Pressemitteilung Nr. 66/2009 vom 18. Juni 2009

Beschluss vom 17. Juni 2009
1 BvQ 26/09

Der Antragsteller ist wegen eines von ihm begangenen Tötungsverbrechens, bei dem er Teile seines Opfers verspeiste, in der Öffentlichkeit als der "Kannibale von Rotenburg" bekannt. Mit Urteil vom Mai 2006 rechtskräftig seit Februar 2007 wurde er zu einer lebenslangen Freiheitsstrafe verurteilt, die er derzeit verbüßt. Der Antragsteller hat in einem Zivilprozess versucht zu verhindern, dass ein den realen Gegebenheiten nachempfundender Kinofilm über sein Leben und seine Tat gezeigt wird, dessen deutsche Uraufführung alsbald vorgesehen ist. Er beabsichtigt, das in letzter Instanz zu seinen Ungunsten ergangene Urteil des Bundesgerichtshofs mit der Verfassungsbeschwerde anzugreifen, sobald ihm die schriftlichen Entscheidungsgründe vorliegen.

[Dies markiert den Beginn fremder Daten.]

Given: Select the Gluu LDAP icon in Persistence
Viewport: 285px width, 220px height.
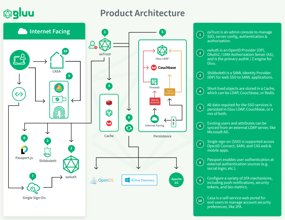Looking at the screenshot, I should click(x=162, y=51).
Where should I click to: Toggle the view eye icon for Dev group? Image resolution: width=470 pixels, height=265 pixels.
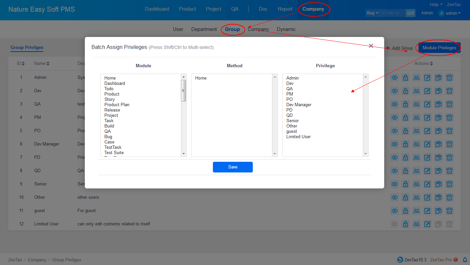[394, 91]
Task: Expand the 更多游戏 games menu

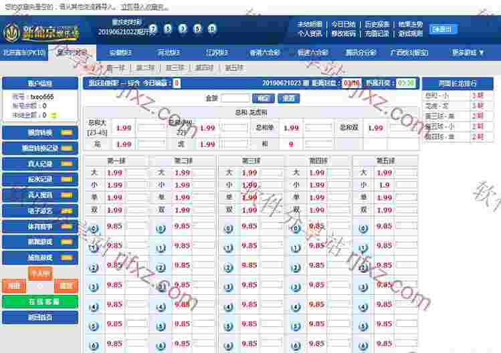Action: tap(468, 52)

Die 1. Kammer des Ersten Senats des Bundesverfassungsgerichts hat seinen Antrag auf Erlass einer einstweiligen Anordnung, mit der der im Ausgangsverfahren beklagten Produktionsgesellschaft die Vorführung und anderweitige Verwertung des Spielfilms vorläufig untersagt werden soll, abgelehnt. Zwar kann das Bundesverfassungsgericht im Streitfall einen Zustand durch einstweilige Anordnung vorläufig regeln, wenn dies zur Abwehr schwerer Nachteile, zur Verhinderung drohender Gewalt oder aus einem anderen wichtigen Grund zum gemeinen Wohl dringend geboten ist. Vorliegend lassen die Ausführungen des Antragstellers einen hinreichend gewichtigen Nachteil durch die bei Nichterlass der begehrten einstweiligen Anordnung zu erwartende Vorführung des Films "Rohtenburg" aber nicht erkennen.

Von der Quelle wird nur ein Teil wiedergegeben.